We analyzed daily data for urban Beijing from March 1, 2022 to October 15, 2024, including pollen concentration (grains per 1000 mm3), the Baidu search index for "allergic rhinitis," and online purchase rates of 4 oral second-generation H1-antihistamines (loratadine, desloratadine, cetirizine, levocetirizine) from the Meituan platform, standardized per 100,000 population. Cross-correlation functions were computed on pre-whitened series to assess lead-lag relationships. A single-mediator regression framework applied to pre-whitened data and estimated with Newey-West heteroskedasticity- and autocorrelation-consistent standard errors quantified the mediating role of the Baidu Index between pollen and antihistamine purchases. ARIMAX (1,1,1) models with different exogenous inputs (pollen only, Baidu Index only, both combined) and a naïve random-walk benchmark were used to forecast 1-, 2-, 3-, and 7-day demand; performance was evaluated using RMSE, MAPE, and Pearson correlation (PCC).

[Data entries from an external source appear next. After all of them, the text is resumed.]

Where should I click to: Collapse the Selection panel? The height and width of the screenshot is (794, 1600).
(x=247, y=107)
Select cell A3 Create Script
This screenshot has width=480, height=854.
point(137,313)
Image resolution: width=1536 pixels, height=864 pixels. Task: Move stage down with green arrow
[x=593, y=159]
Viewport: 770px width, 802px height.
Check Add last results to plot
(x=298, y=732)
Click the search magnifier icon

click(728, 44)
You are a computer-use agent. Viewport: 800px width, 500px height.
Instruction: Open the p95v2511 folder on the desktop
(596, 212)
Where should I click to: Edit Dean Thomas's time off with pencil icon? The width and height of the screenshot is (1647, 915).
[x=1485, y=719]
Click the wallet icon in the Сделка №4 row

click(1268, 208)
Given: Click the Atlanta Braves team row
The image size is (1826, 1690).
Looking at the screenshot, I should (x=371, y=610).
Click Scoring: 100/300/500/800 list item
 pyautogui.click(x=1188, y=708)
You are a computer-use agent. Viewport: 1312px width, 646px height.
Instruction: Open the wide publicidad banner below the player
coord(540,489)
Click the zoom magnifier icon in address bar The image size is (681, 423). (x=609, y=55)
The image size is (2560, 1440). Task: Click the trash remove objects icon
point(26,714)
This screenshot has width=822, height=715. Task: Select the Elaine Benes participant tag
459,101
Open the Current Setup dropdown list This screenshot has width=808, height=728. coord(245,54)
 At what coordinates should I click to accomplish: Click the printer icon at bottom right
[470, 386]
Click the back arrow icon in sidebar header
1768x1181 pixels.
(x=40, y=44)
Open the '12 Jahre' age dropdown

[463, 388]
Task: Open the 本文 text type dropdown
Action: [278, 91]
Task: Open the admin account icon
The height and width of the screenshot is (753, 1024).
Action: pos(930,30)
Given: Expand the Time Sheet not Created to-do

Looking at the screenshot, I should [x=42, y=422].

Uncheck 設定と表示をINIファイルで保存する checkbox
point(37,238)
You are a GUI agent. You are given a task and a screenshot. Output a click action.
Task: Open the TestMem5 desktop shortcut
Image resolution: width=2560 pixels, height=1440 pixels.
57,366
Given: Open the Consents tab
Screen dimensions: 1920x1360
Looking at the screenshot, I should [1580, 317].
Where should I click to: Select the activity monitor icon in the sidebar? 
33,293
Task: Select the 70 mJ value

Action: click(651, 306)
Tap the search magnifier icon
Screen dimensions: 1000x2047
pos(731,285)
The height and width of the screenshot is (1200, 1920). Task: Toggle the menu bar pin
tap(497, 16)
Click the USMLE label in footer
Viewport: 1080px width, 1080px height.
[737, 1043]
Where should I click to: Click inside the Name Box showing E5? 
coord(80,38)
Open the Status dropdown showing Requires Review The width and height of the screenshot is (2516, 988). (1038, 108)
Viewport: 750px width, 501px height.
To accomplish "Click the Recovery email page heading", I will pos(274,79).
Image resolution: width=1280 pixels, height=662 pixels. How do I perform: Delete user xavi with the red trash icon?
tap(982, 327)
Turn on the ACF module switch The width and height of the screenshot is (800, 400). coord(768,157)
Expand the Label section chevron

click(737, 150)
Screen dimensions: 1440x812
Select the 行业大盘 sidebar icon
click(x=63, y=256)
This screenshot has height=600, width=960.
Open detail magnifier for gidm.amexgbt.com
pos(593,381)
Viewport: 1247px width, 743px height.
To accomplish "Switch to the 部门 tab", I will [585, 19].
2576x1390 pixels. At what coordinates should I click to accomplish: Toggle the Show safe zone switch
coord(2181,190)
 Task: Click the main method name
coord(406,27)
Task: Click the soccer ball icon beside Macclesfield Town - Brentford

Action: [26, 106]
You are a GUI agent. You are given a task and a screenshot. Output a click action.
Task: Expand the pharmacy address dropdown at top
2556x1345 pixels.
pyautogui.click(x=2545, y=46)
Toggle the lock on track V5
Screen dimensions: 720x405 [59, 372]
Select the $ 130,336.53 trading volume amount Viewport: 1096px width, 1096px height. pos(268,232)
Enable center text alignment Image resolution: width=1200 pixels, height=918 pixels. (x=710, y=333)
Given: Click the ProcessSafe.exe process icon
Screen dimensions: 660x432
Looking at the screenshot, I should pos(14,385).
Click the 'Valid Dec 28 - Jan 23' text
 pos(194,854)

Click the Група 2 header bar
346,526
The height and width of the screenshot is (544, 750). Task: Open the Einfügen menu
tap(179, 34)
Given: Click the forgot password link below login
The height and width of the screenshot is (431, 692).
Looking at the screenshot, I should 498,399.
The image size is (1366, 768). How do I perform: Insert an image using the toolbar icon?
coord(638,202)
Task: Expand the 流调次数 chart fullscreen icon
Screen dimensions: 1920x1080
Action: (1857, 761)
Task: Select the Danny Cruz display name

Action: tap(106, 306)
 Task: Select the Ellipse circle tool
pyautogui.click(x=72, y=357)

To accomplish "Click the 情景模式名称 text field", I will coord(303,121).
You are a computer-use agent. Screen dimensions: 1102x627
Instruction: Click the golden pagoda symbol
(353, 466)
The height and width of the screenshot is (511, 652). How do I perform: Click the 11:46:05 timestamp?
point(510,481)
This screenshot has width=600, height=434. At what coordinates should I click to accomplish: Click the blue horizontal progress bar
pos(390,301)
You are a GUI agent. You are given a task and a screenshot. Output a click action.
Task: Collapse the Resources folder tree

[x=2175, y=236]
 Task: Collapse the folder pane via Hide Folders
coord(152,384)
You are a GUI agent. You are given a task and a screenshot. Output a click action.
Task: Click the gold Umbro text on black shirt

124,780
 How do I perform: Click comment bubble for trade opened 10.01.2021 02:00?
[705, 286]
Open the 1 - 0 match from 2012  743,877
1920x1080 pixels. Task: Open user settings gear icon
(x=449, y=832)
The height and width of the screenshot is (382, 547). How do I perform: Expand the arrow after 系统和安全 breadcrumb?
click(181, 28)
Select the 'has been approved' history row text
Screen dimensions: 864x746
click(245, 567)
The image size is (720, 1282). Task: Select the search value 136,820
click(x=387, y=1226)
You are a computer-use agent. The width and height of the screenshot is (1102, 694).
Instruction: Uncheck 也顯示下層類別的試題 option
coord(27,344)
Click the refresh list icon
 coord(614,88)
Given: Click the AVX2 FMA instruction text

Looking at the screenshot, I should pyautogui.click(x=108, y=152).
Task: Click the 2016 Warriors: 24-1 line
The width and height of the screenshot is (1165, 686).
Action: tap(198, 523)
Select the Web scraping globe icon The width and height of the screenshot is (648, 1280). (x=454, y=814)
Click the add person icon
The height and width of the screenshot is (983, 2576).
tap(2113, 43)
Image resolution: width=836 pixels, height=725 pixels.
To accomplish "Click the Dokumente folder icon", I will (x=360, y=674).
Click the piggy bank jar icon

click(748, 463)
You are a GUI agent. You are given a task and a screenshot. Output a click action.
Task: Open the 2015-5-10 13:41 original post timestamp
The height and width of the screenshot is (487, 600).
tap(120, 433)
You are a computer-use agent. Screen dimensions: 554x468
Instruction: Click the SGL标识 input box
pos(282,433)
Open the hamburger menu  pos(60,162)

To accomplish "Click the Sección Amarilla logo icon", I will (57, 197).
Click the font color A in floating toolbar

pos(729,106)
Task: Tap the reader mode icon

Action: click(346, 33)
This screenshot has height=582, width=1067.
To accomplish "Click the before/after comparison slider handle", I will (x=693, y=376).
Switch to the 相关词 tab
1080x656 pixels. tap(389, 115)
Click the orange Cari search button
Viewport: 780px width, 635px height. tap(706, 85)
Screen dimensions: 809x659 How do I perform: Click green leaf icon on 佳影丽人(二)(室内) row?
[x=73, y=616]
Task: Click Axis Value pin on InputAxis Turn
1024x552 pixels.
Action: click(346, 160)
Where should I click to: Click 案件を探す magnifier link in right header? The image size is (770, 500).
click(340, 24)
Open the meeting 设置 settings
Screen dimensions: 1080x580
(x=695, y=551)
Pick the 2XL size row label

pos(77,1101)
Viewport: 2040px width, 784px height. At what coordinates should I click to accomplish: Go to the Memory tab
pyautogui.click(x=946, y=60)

All 3 series exhibited pronounced and recurrent seasonal patterns, with Baidu search activity rising in close temporal alignment with pollen peaks and antihistamine purchases typically lagging by 1-2 days. Pre-whitened cross-correlations remained moderate and statistically significant around lag 0, indicating genuine contemporaneous associations after removing the shared seasonal component. Mediation analysis showed that pollen concentration had a significant total effect on antihistamine purchase rates (β = 0.34, 95% CI [0.13, 0.54]), of which approximately 47% was transmitted indirectly via the Baidu Index (indirect β = 0.16, 95% CI [0.08, 0.25]). The ARIMAX (1,1,1) model integrating both pollen and Baidu Index achieved the best forecasting performance (1-day RMSE = 3.80, MAPE = 7.68%, PCC = 0.89) and consistently outperformed single-predictor models and the random-walk benchmark across all horizons.
Pollen exposure influences antihistamine demand both directly and indirectly through public information-seeking behavior captured by the Baidu Index, and integrating environmental and digital data enables timely surveillance of seasonal allergic-rhinitis-related medication use.

PMID:
42436900
Bibliographic data and abstract were imported from PubMed on 12 Jul 2026.